▼
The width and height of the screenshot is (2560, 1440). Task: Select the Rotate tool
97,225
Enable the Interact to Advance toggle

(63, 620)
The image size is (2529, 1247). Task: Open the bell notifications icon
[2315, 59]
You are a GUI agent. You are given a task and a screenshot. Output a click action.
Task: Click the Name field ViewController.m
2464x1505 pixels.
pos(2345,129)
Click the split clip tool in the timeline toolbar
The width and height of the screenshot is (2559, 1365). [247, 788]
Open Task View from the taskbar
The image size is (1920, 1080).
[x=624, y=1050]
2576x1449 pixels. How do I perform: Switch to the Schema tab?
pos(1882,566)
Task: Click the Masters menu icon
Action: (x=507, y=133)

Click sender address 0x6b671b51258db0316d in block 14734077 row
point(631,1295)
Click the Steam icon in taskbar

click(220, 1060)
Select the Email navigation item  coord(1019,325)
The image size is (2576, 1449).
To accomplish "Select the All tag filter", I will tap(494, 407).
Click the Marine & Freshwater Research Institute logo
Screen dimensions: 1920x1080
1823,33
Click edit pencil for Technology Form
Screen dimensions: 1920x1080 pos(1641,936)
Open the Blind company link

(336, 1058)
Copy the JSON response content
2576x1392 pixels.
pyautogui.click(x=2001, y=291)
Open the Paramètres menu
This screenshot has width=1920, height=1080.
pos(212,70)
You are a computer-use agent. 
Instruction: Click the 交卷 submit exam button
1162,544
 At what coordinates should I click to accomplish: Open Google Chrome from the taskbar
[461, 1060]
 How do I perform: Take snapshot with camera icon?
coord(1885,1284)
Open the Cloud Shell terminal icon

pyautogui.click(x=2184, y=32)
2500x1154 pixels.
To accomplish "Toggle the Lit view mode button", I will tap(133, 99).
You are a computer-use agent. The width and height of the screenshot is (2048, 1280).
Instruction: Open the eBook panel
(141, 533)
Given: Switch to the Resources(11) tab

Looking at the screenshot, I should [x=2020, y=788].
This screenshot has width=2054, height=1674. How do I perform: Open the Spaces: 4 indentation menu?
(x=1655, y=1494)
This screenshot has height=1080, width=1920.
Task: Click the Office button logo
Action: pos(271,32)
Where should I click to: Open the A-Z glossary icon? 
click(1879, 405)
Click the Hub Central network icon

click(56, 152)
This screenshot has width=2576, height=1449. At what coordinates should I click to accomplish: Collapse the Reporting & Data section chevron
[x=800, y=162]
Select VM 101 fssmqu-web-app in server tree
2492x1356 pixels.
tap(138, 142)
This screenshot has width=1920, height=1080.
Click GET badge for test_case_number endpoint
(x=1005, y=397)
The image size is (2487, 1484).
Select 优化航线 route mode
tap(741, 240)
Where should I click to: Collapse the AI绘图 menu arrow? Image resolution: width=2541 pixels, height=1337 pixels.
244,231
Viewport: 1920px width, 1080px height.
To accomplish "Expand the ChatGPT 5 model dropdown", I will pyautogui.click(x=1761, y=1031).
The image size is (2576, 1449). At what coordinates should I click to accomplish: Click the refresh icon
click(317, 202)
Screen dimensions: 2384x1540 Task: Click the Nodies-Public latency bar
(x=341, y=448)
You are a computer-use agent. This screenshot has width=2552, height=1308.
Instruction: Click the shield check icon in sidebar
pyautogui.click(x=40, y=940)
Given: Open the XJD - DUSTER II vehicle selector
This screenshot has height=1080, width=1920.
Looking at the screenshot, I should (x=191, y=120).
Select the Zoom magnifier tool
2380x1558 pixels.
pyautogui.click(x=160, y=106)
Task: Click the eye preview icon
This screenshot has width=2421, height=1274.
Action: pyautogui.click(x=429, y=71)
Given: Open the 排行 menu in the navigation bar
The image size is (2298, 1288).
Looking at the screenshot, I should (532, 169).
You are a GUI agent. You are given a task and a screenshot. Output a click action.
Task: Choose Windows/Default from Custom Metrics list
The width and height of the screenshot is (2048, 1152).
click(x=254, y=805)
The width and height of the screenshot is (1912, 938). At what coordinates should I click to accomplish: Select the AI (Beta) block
▲
What to work on: Recopy the whole listing exactly.

Exercise output:
The width and height of the screenshot is (2560, 1440). Task: Select the Rotate tool
97,225
Enable the Interact to Advance toggle

(63, 620)
The image size is (2529, 1247). Task: Open the bell notifications icon
[2315, 59]
You are a GUI agent. You are given a task and a screenshot. Output a click action.
Task: Click the Name field ViewController.m
2464x1505 pixels.
pos(2345,129)
Click the split clip tool in the timeline toolbar
The width and height of the screenshot is (2559, 1365). [247, 788]
Open Task View from the taskbar
The image size is (1920, 1080).
[x=624, y=1050]
2576x1449 pixels. How do I perform: Switch to the Schema tab?
pos(1882,566)
Task: Click the Masters menu icon
Action: (x=507, y=133)

Click sender address 0x6b671b51258db0316d in block 14734077 row
point(631,1295)
Click the Steam icon in taskbar

click(220, 1060)
Select the Email navigation item  coord(1019,325)
The image size is (2576, 1449).
To accomplish "Select the All tag filter", I will tap(494, 407).
Click the Marine & Freshwater Research Institute logo
Screen dimensions: 1920x1080
1823,33
Click edit pencil for Technology Form
Screen dimensions: 1920x1080 pos(1641,936)
Open the Blind company link

(336, 1058)
Copy the JSON response content
2576x1392 pixels.
pyautogui.click(x=2001, y=291)
Open the Paramètres menu
This screenshot has width=1920, height=1080.
pos(212,70)
You are a computer-use agent. 
Instruction: Click the 交卷 submit exam button
1162,544
 At what coordinates should I click to accomplish: Open Google Chrome from the taskbar
[461, 1060]
 How do I perform: Take snapshot with camera icon?
coord(1885,1284)
Open the Cloud Shell terminal icon

pyautogui.click(x=2184, y=32)
2500x1154 pixels.
To accomplish "Toggle the Lit view mode button", I will tap(133, 99).
You are a computer-use agent. The width and height of the screenshot is (2048, 1280).
Instruction: Open the eBook panel
(141, 533)
Given: Switch to the Resources(11) tab

Looking at the screenshot, I should [x=2020, y=788].
This screenshot has width=2054, height=1674. How do I perform: Open the Spaces: 4 indentation menu?
(x=1655, y=1494)
This screenshot has height=1080, width=1920.
Task: Click the Office button logo
Action: pos(271,32)
Where should I click to: Open the A-Z glossary icon? 
click(1879, 405)
Click the Hub Central network icon

click(56, 152)
This screenshot has width=2576, height=1449. At what coordinates should I click to accomplish: Collapse the Reporting & Data section chevron
[x=800, y=162]
Select VM 101 fssmqu-web-app in server tree
2492x1356 pixels.
tap(138, 142)
This screenshot has width=1920, height=1080.
Click GET badge for test_case_number endpoint
(x=1005, y=397)
The image size is (2487, 1484).
Select 优化航线 route mode
tap(741, 240)
Where should I click to: Collapse the AI绘图 menu arrow? Image resolution: width=2541 pixels, height=1337 pixels.
244,231
Viewport: 1920px width, 1080px height.
To accomplish "Expand the ChatGPT 5 model dropdown", I will pyautogui.click(x=1761, y=1031).
The image size is (2576, 1449). At what coordinates should I click to accomplish: Click the refresh icon
click(317, 202)
Screen dimensions: 2384x1540 Task: Click the Nodies-Public latency bar
(x=341, y=448)
You are a computer-use agent. This screenshot has width=2552, height=1308.
Instruction: Click the shield check icon in sidebar
pyautogui.click(x=40, y=940)
Given: Open the XJD - DUSTER II vehicle selector
This screenshot has height=1080, width=1920.
Looking at the screenshot, I should (x=191, y=120).
Select the Zoom magnifier tool
2380x1558 pixels.
pyautogui.click(x=160, y=106)
Task: Click the eye preview icon
This screenshot has width=2421, height=1274.
Action: pyautogui.click(x=429, y=71)
Given: Open the 排行 menu in the navigation bar
The image size is (2298, 1288).
Looking at the screenshot, I should (532, 169).
You are a GUI agent. You are given a task and a screenshot. Output a click action.
Task: Choose Windows/Default from Custom Metrics list
The width and height of the screenshot is (2048, 1152).
click(x=254, y=805)
The width and height of the screenshot is (1912, 938). At what coordinates should I click to accomplish: Select the AI (Beta) block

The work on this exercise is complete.